Sizemore has a long history with fitness himself, having been a hardcore CrossFit athlete for years before injuries took their toll. Now he understands exactly why and how older golfers need help to stay in the game they love while enjoying everyday life.
One Club at ArrowCreek member in particular stands out as an example of how health and wellness can keep an avid player involved in the game. This 74-year-old member had fallen on the course and suffered a severe leg injury. After surgery, he wasn’t sure if he’d be able to play the game again. Using techniques learned through his Gray Institute certification, Sizemore worked with him for three months.
“Something I learned from Dr. Gray is that people get less encouragement as they get older, so I tried to be very encouraging and talk to this member like an athlete, not a man in his 70s with a severe injury,” Sizemore says. “This sparked his desire and really got him into it. He’d come see me three days a week, he learned how to get up and down off the ground again, and he started having mobility and balance. Now he’s on the golf course, hitting the ball 250 yards off the tee and playing a lot.

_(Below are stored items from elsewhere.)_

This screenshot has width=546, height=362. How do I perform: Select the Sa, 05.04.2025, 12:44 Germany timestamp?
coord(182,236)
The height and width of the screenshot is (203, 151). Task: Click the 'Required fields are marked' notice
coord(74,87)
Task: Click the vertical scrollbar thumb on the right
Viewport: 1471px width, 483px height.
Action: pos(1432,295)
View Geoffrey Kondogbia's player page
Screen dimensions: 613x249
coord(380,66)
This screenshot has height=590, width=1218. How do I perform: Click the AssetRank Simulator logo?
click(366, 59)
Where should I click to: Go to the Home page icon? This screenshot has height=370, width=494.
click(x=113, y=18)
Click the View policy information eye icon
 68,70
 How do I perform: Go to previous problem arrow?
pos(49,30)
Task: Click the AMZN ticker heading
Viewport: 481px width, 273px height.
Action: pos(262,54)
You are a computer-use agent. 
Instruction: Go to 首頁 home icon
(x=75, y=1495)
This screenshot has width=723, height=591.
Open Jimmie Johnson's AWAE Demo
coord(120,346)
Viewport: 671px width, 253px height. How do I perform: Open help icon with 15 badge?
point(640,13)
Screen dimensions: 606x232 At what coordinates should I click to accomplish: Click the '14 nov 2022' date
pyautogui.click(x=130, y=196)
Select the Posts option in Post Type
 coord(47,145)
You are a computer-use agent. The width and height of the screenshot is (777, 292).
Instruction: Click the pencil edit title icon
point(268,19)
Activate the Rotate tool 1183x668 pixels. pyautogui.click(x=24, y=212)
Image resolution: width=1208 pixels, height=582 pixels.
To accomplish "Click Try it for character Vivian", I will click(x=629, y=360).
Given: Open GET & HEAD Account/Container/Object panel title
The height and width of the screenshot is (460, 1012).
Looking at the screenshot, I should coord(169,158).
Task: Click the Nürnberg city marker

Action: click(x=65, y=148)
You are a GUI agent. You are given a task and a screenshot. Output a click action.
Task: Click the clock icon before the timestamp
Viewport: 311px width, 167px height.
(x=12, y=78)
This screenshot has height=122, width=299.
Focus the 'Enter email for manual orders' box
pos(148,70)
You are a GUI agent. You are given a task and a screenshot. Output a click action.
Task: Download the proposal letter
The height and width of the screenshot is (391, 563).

“This is a member who was going to pause his membership or quit the club. Now he’s one of many older players here who are reenergized, playing more and reconnecting socially with other members. From a business perspective, this is incredibly powerful.”
Sizemore likens The Club at ArrowCreek’s revamped fitness center to the mystical pool in the movie “Cocoon” that made the old young again. To him, the magic is in the movement.
“I love working with younger players, too, but there’s such a reward to working with older players who were thinking about giving up the game,” Sizemore says. “The most powerful student-coach experience is when your students become more positive and excited, and can see themselves as a new version of their older selves. Once the body starts to move, it makes them feel better and they start playing in more events and being more connected to the club and the other members. And the more connected you are to the club through fitness and golf, the longer you stay as a member.”